Conversely, carbs deliver glucose to energize your body (and muscles) for physical activity. So while you can still build muscle by eating a high-protein, low-carb diet, you won't achieve optimal physical performance or build as much muscle as you would with sufficient carb intake.

How Many Carbs Should You Eat?

There's no one-size-fits-all approach to carb intake for muscle building. The carbs you need will vary depending on several factors, including your fitness goals, body type, age and training volume. However, Elmardi offers some general carb intake guidelines for optimizing your muscle gains:

  • Consume 8 to 10 grams of carbs per kilogram of lean body weight daily to optimize strength performance and hypertrophy, per the 2022 meta-review as well.
  • Eat a healthy serving of carbs at least one hour before resistance training, immediately following a workout, and again two to three hours after lifting.
  • In general, choose complex carbs over simple carbs to prevent blood sugar spiking.
  • Carbs such as bananas or dates are excellent quick energy sources before a workout.
  • The 2020-2025 Dietary Guidelines for Americans recommends that carbs make up 45% to 65% of an adult's total calories.

That being said, working with a registered dietitian can help you determine the best number of carbs for you.

The Bottom Line

Carbs are an essential macronutrient ideal for fueling your body's cells for physical activity.
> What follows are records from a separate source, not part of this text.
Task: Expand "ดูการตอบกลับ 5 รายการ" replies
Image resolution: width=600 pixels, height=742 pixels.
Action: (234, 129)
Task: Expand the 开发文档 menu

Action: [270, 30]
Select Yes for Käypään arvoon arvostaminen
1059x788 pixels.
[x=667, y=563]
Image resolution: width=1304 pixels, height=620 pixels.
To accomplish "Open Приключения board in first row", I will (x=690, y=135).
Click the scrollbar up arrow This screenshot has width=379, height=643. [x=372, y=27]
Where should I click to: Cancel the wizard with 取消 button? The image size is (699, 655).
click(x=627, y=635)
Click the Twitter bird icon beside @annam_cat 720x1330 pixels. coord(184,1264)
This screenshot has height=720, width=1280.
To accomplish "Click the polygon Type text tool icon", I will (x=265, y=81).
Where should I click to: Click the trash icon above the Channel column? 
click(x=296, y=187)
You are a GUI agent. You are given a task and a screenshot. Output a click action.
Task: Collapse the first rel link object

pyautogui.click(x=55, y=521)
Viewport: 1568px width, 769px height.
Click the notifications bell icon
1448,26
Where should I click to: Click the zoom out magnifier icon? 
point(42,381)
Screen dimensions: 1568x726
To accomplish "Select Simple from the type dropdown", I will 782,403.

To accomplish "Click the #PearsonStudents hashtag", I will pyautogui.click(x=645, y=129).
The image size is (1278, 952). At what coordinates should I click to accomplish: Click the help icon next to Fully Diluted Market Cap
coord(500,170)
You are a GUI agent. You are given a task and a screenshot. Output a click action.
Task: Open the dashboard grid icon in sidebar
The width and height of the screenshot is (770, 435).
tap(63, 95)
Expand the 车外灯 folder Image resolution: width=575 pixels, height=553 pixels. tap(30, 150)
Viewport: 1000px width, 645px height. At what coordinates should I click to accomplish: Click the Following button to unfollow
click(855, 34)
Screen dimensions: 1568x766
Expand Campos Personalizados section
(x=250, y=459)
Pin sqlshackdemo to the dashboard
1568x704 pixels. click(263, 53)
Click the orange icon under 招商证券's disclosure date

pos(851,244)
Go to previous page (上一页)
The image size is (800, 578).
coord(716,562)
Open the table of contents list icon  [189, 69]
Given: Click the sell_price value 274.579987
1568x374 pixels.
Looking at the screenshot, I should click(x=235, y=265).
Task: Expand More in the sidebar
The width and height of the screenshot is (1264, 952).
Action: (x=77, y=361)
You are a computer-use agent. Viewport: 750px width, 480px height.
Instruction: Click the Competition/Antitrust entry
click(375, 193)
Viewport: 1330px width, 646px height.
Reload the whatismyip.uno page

Besides fueling your body for exercise, carbs help prevent muscle loss and enhance muscle recovery. Consuming enough healthy carbs (with the majority as complex carbs) will provide the energy required to optimize physical performance for resistance training, allowing you to maximize muscle growth. Lastly, ensure you eat enough protein throughout the day, since amino acids (the building blocks of protein) are required for muscle growth.